Get a little bit older, and suddenly it’s taboo. The girl who sits across from you at story time is cute, but you can’t tell her that, let alone say “I love you.” Your mom kisses you goodbye when she drops you off at soccer practice, but you don’t say “I love you” back because your friends are nearby.
You’re in middle school and he tells you he loves you. If you say it back, does that mean you go to the dance together?
You’re in high school and she tells you she loves you. If you say it back, does that mean you’re going to go to the same college?
You’re in college and he tells you he loves you. If you say it back, does that mean you’re getting married?
It’s a hard topic. What I really want to tell you, reader, is to say “I love you” whenever you feel it. That you can trust your heart, life’s too short, you’ll always wonder “what if,” and other similar cliches.
But that’s not reality. That’s Disney stuff, and as much crap as they go through, it’s all tied into a neat little bow and fades out with a kiss after 97 minutes.
Unless you’re a Disney princess (and I’m still holding out on that one), here’s my advice to you:
Guard your heart.
Keep your heart with all vigilance, for from it flow the springs of life.” (Proverbs 4:23)
Ask God daily to work on your heart. You may have dated a couple jerks, cheaters, or liars, but you’re not Mister or Miss Perfect either.
“Create in me a clean heart, O God, and renew a right spirit within me.” (Psalm 51:10)
And when all else fails, (and many things, including you, will fail) remember who the keeper of your heart is.
“My flesh and my heart may fail, but God is the strength of my heart and my portion forever.” (Psalm 73:26)
In middle school I went with my good friend Jenna to a summer church camp. Let’s see if we can find an embarrassing image you can have in your mind as I tell this story.
Embarrassing, but it doesn’t really give you the extent of my awkward geekiness that summer.
As I was saying…
At this church camp, we weren’t allowed to have our cell phones out at any time. Ever the rebellious geek, I didn’t follow the rules. In my top bunk, once the lights were off, I’d turn the brightness on my phone all the way down and text this guy I knew for hours. (*Spoiler: We’re getting married in two months.)
When we would say good night, it was always “I love you.” Sometimes I said it back, sometimes I didn’t. We weren’t dating and we didn’t want to date. I felt weird saying those words that I was told were so important. Even at a young age I had heard so much conflicting advice…
Use “I love you” sparingly.
Go with your gut.
Guard your heart.
Don’t say I love you to anyone except family.
You don’t really know what love is when you’re young.
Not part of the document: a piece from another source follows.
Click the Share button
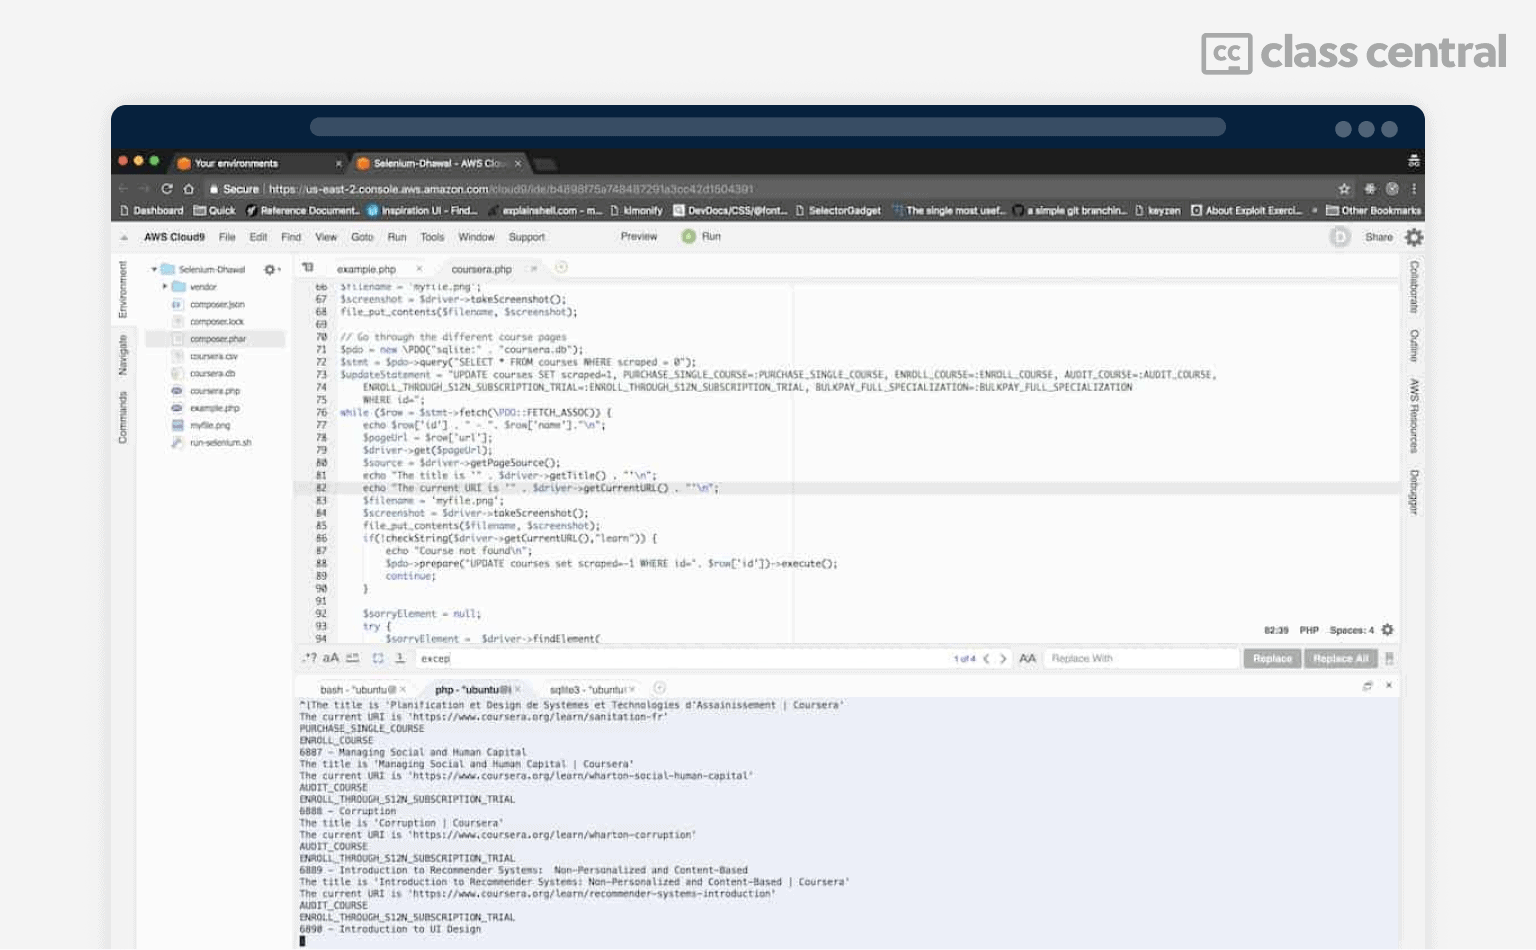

There are different kinds of love.
Love is simple.
Love is complex.
Yeah, you’re tellin’ me.
Finally, I told Kent (aforementioned texter/fiancé) that I was uncomfortable with saying I love you. He explained that it meant we were friends who really cared about each other, but I still wasn’t sure we should be using words like that. Deciding to err on the side of caution, I told him we probably shouldn’t say it anymore. (That rule has since been nullified).
The older you get, the harder it is to say I love you.
I knew that. I had seen that–not in close, personal relationships or from family–but from the world around me.
I wish I could I say I fought it. That I refused to become cynical, or bitter, or closed off. But I became a nice little combination of all those things, and I’m not proud of it.
I’m a recovering love-hater. I’m a recovering afraid-of-getting-hurt-er. I’m a recovering cynic–untrusting and sour. That’s okay, though. I know almost as little about love now than I did those summers at camp, but there’s one thing I am certain of:
Love is the only thing that makes change possible.
Whether it’s a heart, a life, or a mindset, people can change. They do change, and I have a sneaky feeling I know how it happens.
Be the person today who proves the statement “The older you get, the harder it is to say I love you,” wrong.